3.      Teori belajar yang cocok dengan pembelajaran matematika realistik
Adapun beberapa teori belajar yang mendukung pembelajaran matematika realistik, antaranya : teori piaget, teori bruner, teori ausubel, dan teori  vygotsky.
A.    Teori piaget
Teori belajar kognitif yang dikenal adalah teori piaget. Piaget mengatakan pengengetahuan datang dari tindakan, dan sebagian besar perkembangan kognitif bergantung kepada seberapa jauh anak aktif memanipulasi dan aktif berinteraksi dengan lingkungannya.
Dalam pembelajaran, piaget menekankan pembelajaran melalui penemuan , pengamatan, pengalaman nyata dan manipulasi, langsung alat, bahan atau media belajar yang lain. Guru mempersiapkan lingkungan yang memungkinkan siswa dapat memperoleh pengalaman pengalaman belajar yang lebih luas. Dan perkembangan kognitif bukan merupakan akumulasi dan kepingan informasi terpisah, namun lebih merupakan pengklonstruksian suatu kerangka mental oleh siswa untuk memahi lingkungan mereka, sehingga siswa bebas membangun pemahaman mereka sendiri.
Slavin (dalam sri maryati : 2000) implikasi dari teori piaget dalam pembelajaran sebagai berikut :
a.       Memusatkan perhatian pada proses pemikiran anak, dan bukan sekedar hasiknya.
b.      Menekankan pada pentingnya peran siswa dalam berinisiatif sendiri dan keterlibatannya secara aktif pembelajaran. Dalam pembejaran di kelas pengetahuan jadi tidak mendapat penekanan melainkan anak di dorong menemukan sendiri melalui interaksi dengan lingkungan.
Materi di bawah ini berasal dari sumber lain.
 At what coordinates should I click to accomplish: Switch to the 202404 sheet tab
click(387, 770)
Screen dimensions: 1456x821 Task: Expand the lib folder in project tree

c.       Memahami adanya perbedaan individu dalam hal kemajuan perkembangan. Sehiingga  guru harus melakukan upaya khusus untuk mengatur kegiatan kelas dalam individu individu atau kelompok kelompok kecil.
Berdasarkan teori piaget, pembelajaran matematika realistik cocok dalam kegiatan pembelajaran karena pembelajaran matematika realistik memfokuskan pada proses berpikir siswa , bukan sekedar melihat hasil. Tetapi pembelajaran matemteka realistik ini mengutamakan peran siswa berinisiatif untuk menemukan jawaban dari masalah kontekstual yang di berikan guru dengan caranya sendiri dan siswa  didorong untuk terlibat aktif dalam kegiatan pembelajaran.
B.     Teori bruner
Bruner  menekankan bahwa setiap individu pada waktunya mengalami atau mengenal peristiwa ada di dalam lingkungannya dapat menemukan cara untuk menyatakan  kembali peristiwa tersebut di dalam pikirannya, yaitu suatu model mental tentang peristiwa yang di alaminya.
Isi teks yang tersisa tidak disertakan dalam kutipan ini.